Asymmetry in the basal ganglia is another early sign of the middle cerebral artery territory infarction. Since the small arteries that supply blood to the basal ganglia arise from the proximal middle cerebral artery. On this image, the arrows indicate focal loss of the normal borderline between the gray matter and the white matter. Look carefully at the other side to see what that interface should look like.
In a normal patient, you should be able to follow the relatively high attenuation cortical ribbon all the way around the hemispheres on a good quality CT scan. But there's no question this is a subtle finding, and your chances of seeing it will go up if you know where to look for it based on the patient's symptoms.
The infarct is now more clearly seen on the CT scan obtained one day later. Focal low attenuation in the cortex is an important finding to recognize in patients with suspected infarcts. A cerebellar infarct was evident on this patient CT scan that proved to be secondary to a right vertebral dissection on vascular imaging.
But this finding is often inapparent or artifactual, especially if there's age-related atrophy of the cortex. These two scans are of different patients and both demonstrates small acute cortical infarcts. While the infarction is quite evident on the left image, it's difficult to perceive on the right image. But once you know that the patient had symptoms of right-hand weakness, you're more likely to find it.
The low attenuation evident in the cortex in this patient proved to be reproducible on multiplanar reconstruction and lies within the left pre-central gyrus, precisely where hand motor function resides. And do not routinely attribute low attenuation in the basal ganglia to an old lacunar infarction unless you have prior CT or MR scans that show it.

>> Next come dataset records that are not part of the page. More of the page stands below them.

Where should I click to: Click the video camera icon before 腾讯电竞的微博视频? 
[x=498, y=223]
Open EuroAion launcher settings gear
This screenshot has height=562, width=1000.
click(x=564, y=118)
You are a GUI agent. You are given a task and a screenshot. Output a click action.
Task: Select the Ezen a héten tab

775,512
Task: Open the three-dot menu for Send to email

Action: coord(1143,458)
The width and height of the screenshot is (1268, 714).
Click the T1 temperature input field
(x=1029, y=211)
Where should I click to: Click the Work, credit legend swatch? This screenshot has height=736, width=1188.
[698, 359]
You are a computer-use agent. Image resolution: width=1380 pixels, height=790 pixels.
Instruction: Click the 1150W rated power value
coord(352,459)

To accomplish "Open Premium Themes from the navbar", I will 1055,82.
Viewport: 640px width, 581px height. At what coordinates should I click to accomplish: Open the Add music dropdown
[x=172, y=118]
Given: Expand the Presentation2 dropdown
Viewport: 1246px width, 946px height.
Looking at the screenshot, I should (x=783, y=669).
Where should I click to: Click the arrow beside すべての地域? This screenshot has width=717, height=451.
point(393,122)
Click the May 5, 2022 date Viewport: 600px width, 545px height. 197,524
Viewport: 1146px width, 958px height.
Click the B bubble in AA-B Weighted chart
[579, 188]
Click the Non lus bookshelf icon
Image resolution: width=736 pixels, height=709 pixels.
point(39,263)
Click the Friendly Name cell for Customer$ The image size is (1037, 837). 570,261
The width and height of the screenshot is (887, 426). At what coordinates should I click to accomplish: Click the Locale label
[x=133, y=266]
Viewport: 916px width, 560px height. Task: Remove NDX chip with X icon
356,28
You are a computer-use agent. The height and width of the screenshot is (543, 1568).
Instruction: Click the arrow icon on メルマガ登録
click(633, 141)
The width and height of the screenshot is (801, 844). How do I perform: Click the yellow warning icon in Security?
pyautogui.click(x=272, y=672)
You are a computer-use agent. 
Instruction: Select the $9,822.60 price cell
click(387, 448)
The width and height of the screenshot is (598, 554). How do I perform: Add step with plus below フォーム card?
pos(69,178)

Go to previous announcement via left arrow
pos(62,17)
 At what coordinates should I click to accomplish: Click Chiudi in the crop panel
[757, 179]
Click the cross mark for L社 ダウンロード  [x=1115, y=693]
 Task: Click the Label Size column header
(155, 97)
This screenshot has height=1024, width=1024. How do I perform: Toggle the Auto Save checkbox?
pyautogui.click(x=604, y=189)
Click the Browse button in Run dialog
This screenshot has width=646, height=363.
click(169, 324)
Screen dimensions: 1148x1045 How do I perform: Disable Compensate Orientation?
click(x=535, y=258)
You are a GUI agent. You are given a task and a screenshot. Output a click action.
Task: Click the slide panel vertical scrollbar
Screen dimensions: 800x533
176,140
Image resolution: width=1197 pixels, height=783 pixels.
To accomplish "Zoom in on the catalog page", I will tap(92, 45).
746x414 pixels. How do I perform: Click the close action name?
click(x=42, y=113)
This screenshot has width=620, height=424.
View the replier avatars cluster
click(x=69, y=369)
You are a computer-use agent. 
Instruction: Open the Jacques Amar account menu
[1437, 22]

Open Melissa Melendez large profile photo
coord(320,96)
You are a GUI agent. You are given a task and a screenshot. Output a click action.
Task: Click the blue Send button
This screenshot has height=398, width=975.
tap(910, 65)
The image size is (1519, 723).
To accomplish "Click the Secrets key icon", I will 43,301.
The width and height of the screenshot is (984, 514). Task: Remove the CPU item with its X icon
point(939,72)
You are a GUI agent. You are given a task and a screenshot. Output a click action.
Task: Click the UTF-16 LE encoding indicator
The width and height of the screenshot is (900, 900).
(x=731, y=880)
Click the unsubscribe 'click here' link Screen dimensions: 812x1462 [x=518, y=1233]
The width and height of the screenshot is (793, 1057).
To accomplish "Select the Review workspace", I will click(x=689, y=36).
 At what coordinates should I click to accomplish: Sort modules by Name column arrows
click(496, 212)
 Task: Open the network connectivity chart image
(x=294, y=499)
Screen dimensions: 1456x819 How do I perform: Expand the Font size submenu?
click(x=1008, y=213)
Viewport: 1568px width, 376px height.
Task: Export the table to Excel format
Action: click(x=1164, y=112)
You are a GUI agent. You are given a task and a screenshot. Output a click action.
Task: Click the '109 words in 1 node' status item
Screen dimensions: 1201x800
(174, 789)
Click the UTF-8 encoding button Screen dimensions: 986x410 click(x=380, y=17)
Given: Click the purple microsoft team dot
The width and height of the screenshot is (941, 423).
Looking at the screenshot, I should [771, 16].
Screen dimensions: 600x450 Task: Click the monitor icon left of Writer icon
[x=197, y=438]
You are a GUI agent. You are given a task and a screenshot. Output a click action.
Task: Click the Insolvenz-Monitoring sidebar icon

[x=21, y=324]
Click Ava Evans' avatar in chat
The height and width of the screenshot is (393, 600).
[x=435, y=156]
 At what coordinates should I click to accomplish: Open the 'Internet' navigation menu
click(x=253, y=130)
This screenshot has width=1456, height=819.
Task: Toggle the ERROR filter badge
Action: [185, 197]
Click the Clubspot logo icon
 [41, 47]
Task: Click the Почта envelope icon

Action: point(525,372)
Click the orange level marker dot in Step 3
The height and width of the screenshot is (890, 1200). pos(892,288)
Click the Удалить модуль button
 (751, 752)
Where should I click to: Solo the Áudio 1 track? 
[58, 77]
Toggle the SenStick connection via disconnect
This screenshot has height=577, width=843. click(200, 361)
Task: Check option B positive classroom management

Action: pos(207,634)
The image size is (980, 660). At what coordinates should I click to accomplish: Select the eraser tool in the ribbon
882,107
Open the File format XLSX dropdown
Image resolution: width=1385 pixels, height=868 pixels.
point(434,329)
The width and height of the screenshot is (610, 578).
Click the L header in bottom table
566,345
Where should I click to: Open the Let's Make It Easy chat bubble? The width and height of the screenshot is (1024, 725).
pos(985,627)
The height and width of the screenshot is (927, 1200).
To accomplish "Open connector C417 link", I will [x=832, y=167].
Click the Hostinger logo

This finding on CT was initially thought to indicate an old lacunar infarction. But, because of the patient's acute left-sided weakness, a magnetic resonance scan with diffusion images was obtained the same day. That study demonstrated restricted diffusion in the same location that is characteristic of an acute infarction.
Again, history was crucial for correct interpretation of CT in this stroke patient. Now you know what to look for, you should be more effective in detecting early findings on CT of brain infarction. And remember to use appropriately windowed images that improve soft tissue contrast, thin sections when needed, and do not try to interpret the CT scan without knowing the patient's symptoms.
The findings are sufficiently subtle that reading a CT scan without history in this setting can lead to both false positive and false negative interpretations.